OBBEDIENZA
“Siete servi di colui al quale obbedite.”
Romani 6:16
La prima cosa da fare nell’esaminare il potere che mi domina è afferrare il fatto sgradito che sono responsabile dell’essere così dominato. Se sono schiavo di me stesso, la colpa è mia perché a un certo punto molto tempo addietro ho ceduto a me stesso. Allo stesso modo, se obbedisco a Dio lo faccio perché ho ceduto me stesso a Lui.
Cedi nell’infanzia all’egoismo, e scoprirai che è la tirannia più incatenante sulla terra. Non vi è alcun potere nell’anima umana in sé stessa capace di spezzare la schiavitù di una disposizione formata dal cedere. Cedi per un secondo a qualsiasi cosa della natura della concupiscenza (ricorda che cos’è la concupiscenza: "Devo averla subito," sia essa concupiscenza della carne o concupiscenza della mente) — una volta che hai ceduto e per quanto tu possa odiare te stesso per aver ceduto, sei schiavo vincolato a quella cosa. Non vi è alcuna liberazione nel potere umano ma soltanto nella Redenzione. Devi cedere te stesso in completa umiliazione all’Unico Che può spezzare il potere dominante cioè, il Signore Gesù Cristo — "Egli mi ha unto... per predicare la liberazione a tutti i prigionieri."
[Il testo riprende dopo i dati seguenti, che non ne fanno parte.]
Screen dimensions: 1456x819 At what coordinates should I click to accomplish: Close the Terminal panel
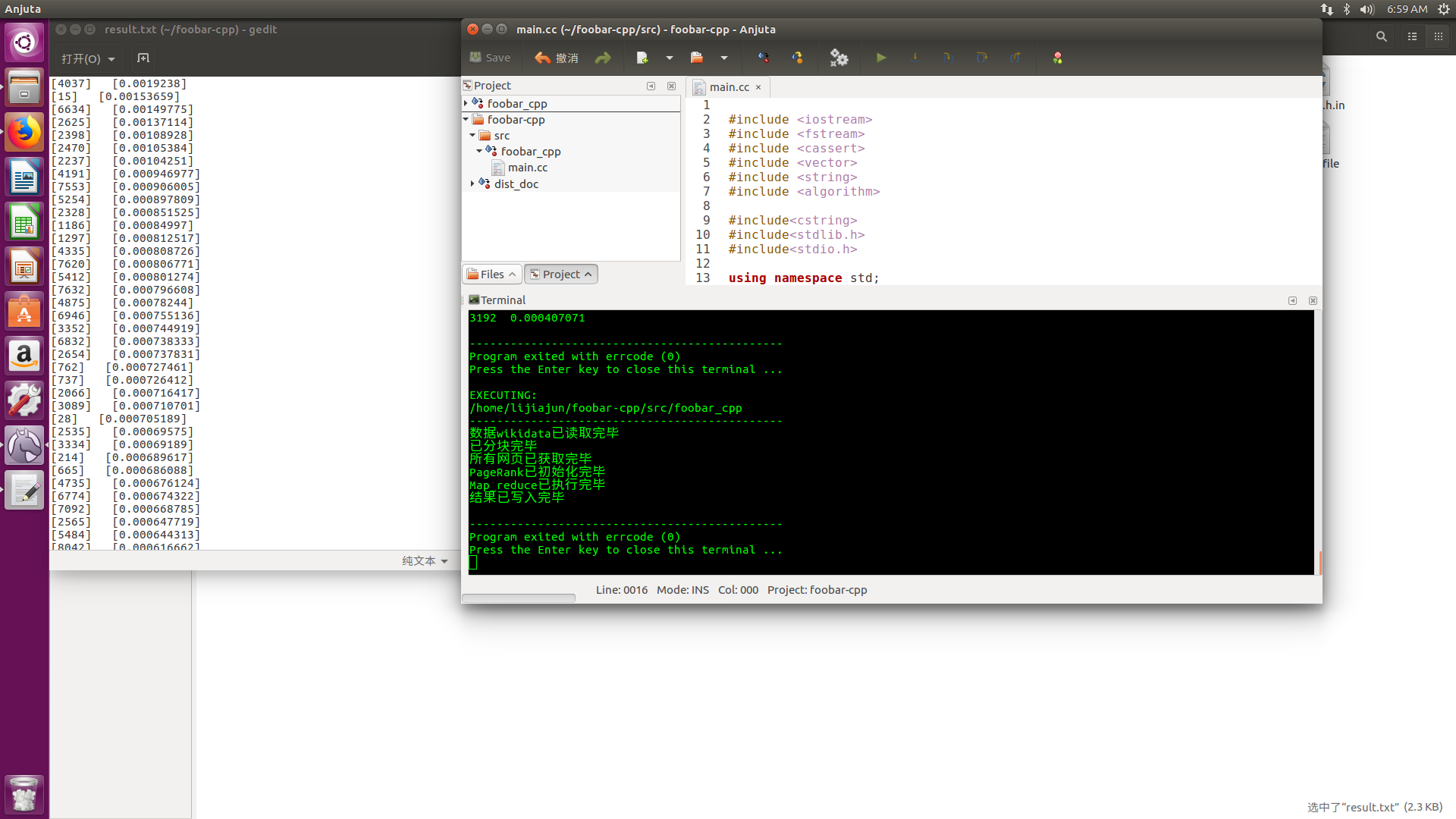(1313, 301)
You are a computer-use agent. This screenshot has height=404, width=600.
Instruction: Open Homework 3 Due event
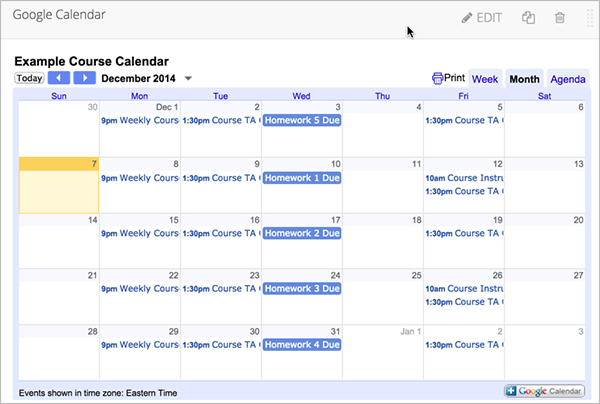pyautogui.click(x=301, y=289)
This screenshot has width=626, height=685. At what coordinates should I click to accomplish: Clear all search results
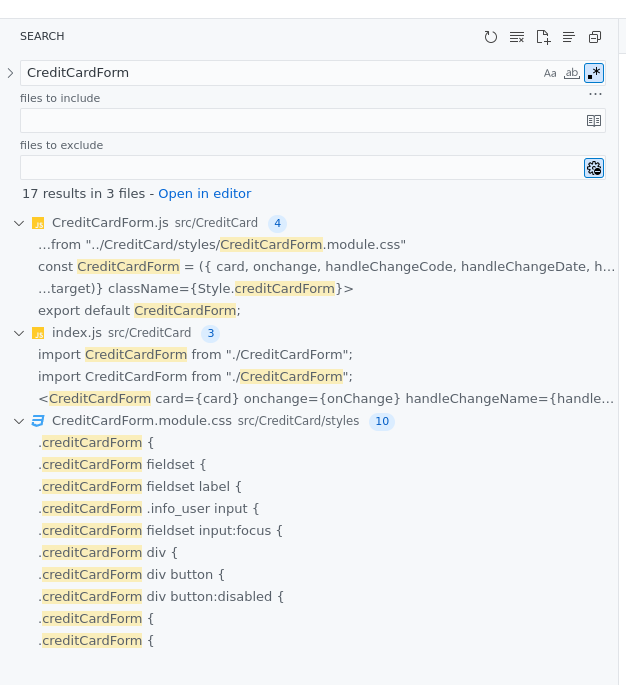pos(517,37)
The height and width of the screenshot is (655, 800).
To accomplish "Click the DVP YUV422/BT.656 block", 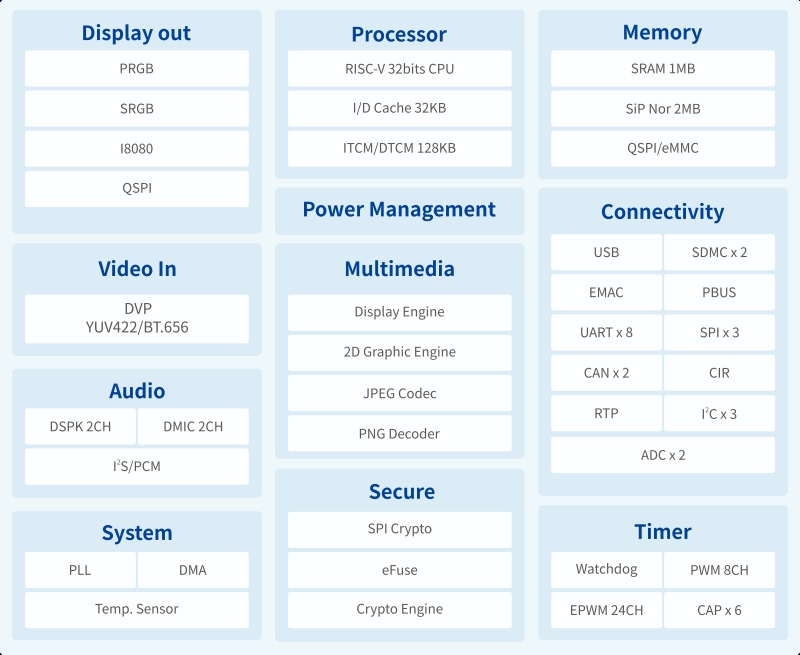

Scopri questo nei modi più ridicolmente piccoli — "Oh, posso abbandonare quell’abitudine quando voglio." Non puoi, scoprirai che l’abitudine ti domina assolutamente perché le hai ceduto di buon grado. È facile cantare — "Egli spezzerà ogni catena" e al tempo stesso vivere una vita di evidente schiavitù a te stesso. Cedere a Gesù spezzerà ogni forma di schiavitù in qualsiasi vita umana.